CONSPIRACIÓN, PARANOIA Y SEGUNDA GUERRA FRÍA.

La historia secreta detrás del origen de Internet - Infobae

No pretendo ser un iluso. Sé perfectamente que existen estados, poderes y organizaciones que pretenden influir en la política y economía mundiales. Pero creo que los que nos venden tales conspiraciones, en realidad forman parte de otras de las que son o no conscientes. El Mundo actualmente está en guerra. Una segunda guerra fría que enfrenta a países, organizaciones y empresas entre sí. No nos engañemos, no se trata de un enfrentamiento entre ideas políticas más o menos románticas, si no de una lucha por los recursos naturales y económicos. Y como en toda estrategia bélica los aliados se convierten en enemigos o en victimas útiles y, según las circunstancias, retornan de nuevo al estado de aliados.

Creo que es evidente (pudiera ser paranoia) que se están fomentando los extremismos, nacionalismos y separatismos.

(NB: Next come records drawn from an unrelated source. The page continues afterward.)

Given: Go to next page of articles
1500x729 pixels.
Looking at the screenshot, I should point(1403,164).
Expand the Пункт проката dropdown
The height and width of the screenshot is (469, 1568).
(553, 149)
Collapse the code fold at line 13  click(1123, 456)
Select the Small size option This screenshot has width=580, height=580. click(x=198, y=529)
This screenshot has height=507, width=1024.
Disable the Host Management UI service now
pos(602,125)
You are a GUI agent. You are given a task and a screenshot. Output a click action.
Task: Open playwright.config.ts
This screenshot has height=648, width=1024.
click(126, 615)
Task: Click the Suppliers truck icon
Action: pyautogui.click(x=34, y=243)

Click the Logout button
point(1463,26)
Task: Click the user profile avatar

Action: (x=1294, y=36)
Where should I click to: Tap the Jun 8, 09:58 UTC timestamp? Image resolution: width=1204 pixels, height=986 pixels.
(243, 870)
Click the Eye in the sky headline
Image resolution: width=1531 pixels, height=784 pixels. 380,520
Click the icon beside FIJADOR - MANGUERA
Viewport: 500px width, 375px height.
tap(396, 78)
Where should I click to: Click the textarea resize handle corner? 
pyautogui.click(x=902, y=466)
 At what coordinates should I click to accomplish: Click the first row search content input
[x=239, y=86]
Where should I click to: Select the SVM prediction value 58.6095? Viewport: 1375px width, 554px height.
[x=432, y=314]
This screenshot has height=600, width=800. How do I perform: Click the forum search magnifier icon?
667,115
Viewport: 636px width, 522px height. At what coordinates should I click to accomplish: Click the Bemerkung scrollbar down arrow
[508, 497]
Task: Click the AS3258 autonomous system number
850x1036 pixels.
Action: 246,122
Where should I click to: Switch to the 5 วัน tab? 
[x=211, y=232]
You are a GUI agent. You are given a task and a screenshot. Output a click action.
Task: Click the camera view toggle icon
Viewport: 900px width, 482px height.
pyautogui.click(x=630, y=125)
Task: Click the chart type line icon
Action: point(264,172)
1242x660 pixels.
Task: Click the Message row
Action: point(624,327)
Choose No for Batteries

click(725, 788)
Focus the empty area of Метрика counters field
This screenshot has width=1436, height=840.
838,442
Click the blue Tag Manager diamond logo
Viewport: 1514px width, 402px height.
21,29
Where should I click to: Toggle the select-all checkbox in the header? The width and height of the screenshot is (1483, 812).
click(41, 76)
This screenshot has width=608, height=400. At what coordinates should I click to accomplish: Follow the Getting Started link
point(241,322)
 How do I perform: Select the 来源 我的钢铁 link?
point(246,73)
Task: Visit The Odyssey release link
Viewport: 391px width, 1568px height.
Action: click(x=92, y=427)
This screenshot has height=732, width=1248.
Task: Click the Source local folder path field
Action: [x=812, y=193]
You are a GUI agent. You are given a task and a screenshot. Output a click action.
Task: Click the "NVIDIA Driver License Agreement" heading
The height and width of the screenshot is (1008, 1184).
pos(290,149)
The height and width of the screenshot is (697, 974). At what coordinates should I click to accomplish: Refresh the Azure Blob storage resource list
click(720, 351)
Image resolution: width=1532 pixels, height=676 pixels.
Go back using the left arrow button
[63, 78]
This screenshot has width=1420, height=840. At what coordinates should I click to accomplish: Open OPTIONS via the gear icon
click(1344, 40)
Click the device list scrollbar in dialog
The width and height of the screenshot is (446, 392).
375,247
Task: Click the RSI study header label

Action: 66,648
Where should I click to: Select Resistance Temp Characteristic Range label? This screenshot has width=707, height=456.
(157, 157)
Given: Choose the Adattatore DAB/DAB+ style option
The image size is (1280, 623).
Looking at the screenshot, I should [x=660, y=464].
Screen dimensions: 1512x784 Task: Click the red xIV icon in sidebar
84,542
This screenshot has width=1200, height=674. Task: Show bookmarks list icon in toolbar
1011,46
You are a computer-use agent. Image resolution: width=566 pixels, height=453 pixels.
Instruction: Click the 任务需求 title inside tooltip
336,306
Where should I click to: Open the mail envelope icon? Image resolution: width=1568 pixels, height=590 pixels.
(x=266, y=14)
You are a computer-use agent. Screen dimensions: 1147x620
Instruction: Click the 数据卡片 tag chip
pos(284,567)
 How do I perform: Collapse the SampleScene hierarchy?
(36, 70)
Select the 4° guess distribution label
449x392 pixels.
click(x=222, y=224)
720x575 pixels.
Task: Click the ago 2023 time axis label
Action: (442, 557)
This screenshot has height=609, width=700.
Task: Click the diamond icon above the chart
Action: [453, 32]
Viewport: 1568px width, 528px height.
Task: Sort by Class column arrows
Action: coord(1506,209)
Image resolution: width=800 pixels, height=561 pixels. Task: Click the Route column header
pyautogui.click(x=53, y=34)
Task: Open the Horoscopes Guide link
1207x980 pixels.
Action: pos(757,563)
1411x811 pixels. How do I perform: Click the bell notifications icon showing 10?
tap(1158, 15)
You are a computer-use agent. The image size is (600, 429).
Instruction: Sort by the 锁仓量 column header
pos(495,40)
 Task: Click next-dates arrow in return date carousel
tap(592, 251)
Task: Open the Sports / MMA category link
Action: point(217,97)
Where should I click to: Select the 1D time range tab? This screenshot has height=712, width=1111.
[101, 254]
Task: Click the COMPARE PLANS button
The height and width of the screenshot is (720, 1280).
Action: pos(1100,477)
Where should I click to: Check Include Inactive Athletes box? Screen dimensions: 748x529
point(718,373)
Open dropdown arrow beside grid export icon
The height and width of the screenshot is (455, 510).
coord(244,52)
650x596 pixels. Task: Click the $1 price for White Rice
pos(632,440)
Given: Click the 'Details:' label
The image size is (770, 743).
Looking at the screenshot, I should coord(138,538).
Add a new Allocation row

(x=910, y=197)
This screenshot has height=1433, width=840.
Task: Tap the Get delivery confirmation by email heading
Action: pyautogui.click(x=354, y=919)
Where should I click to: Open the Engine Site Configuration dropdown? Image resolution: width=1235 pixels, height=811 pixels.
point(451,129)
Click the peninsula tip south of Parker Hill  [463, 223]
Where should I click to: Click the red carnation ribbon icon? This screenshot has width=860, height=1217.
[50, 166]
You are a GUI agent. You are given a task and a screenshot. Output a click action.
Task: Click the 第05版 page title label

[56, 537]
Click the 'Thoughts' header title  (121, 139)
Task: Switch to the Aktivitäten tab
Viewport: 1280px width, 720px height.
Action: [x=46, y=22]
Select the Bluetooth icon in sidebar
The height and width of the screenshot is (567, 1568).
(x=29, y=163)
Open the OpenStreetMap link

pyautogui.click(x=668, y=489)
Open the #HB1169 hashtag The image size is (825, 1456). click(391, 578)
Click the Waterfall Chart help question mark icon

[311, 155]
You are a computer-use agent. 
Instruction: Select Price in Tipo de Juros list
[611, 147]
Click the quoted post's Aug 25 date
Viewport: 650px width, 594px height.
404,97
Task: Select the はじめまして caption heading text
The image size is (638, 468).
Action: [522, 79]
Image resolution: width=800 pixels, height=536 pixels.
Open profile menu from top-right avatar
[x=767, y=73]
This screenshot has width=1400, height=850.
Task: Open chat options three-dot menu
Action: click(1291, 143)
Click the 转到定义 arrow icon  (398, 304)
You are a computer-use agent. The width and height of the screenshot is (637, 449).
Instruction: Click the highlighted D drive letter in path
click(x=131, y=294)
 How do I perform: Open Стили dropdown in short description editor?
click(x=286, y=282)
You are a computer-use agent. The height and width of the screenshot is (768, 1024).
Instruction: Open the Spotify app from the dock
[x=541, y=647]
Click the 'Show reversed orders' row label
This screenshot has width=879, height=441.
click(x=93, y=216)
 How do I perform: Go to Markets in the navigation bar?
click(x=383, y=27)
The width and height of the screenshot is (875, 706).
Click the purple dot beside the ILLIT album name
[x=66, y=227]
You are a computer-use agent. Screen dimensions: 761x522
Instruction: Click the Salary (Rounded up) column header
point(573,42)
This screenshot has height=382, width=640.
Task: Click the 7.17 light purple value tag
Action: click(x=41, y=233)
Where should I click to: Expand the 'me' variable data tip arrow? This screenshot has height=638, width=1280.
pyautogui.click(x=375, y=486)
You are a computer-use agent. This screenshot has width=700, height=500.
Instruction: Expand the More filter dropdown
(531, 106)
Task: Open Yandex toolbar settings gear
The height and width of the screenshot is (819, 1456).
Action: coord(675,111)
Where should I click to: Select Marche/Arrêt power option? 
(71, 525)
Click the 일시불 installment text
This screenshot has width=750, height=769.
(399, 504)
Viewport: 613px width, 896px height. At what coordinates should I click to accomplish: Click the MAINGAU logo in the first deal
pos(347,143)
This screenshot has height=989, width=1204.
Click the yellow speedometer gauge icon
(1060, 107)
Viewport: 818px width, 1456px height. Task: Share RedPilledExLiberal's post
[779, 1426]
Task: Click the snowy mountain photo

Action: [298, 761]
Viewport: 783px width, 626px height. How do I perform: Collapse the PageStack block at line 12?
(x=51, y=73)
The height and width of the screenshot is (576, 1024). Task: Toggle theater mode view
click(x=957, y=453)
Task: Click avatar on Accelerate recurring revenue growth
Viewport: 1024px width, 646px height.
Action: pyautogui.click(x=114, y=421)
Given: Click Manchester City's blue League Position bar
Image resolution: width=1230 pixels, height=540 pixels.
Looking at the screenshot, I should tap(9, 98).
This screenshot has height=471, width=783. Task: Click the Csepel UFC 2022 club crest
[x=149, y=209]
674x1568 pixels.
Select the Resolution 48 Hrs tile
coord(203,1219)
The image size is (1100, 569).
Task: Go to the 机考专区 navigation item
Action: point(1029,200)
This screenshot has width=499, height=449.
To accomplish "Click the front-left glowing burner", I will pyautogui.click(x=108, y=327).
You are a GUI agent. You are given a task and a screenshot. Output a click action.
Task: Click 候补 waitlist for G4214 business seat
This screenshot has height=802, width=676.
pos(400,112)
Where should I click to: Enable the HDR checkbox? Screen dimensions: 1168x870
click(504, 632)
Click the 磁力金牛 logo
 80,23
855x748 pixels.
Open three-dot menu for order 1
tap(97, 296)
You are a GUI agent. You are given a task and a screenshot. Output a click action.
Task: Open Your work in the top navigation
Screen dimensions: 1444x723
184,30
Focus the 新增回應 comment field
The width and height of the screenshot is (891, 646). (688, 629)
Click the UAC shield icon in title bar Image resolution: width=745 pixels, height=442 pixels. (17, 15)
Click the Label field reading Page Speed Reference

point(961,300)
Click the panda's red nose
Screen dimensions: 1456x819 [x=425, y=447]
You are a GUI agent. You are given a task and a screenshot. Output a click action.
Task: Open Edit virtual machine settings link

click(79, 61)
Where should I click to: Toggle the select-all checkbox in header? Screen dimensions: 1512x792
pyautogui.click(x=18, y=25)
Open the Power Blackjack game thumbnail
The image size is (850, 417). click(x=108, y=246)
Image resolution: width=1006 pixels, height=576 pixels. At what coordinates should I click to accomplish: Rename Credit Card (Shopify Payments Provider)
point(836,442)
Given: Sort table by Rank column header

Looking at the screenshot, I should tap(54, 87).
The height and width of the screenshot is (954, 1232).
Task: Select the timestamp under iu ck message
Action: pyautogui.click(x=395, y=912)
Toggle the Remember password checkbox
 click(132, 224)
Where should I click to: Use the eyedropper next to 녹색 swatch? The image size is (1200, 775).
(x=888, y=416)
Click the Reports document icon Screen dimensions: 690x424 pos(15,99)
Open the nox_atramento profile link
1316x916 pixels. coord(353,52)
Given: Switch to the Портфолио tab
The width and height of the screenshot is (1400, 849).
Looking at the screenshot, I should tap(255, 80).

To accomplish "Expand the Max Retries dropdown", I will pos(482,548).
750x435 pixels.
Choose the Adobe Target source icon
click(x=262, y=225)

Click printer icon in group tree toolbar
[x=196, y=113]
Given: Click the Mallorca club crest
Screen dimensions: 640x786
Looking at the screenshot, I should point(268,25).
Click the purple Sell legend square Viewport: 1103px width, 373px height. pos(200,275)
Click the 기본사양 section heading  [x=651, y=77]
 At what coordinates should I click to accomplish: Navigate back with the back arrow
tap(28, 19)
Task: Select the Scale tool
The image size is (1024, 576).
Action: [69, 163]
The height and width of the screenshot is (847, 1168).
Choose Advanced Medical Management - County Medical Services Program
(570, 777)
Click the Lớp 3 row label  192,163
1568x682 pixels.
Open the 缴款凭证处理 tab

Unos señalan a Soros, otros a Bill Gates, China es claro candidato, Rusia con Putín a la cabeza, hace manitas con Donald Trump. Un conglomerado de poderes económicos facticos y políticos que de una manera u otra pretenden desestabilizar y ganar en río revuelto. Y el dinero siempre viene de Irán.

Objetivo: destruir los estados nación, la Unión Europea, la OTAN, y Naciones Unidas, o por lo menos controlar estos entes a su gusto y ,así, desmantelar el estado del bienestar europeo, enemigo del sálvese quien pueda que intentan provocar. Pero, ¿cómo? Mediante todo un ejercito bien pagado que inunda las redes sociales e incluso lo medios de comunicación tradicionales con consignas antagónicas que parece que forman dos bandos bien diferenciados, como son la extrema izquierda y la extrema derecha, aunque ambos comparten un mismo patrocinador. La subvención del caos para medios, partidos e instituciones, cómplices, conscientes o no, de la desmembración de los estados y de los sistemas democráticos.

Con la confrontación interna dentro de los estados buscan desestabilizar el sistema de las democracias consolidadas. Los bien pagados llamarán a unos masones, a otros comunistas, a otros neoliberales y a otros fascistas, en un circulo de insultos y reproches sin fin, que pretende socavar a los partidos tradicionales y polarizar a la opinión publica en los extremos.

Los hackers (no en su mayoría), soldados del presente, son los grandes artífices de la política de sus amos. Estos seguidos de una legión de desinformadores, dan rienda suelta a los sueños húmedos de estos gañanes con ínfulas de emperadores globales.

Sólo espero que el sentido común prevalezca.

“Uno se vuelve atrás y se somete al destino, cambia y encuentra paz en la persistencia”.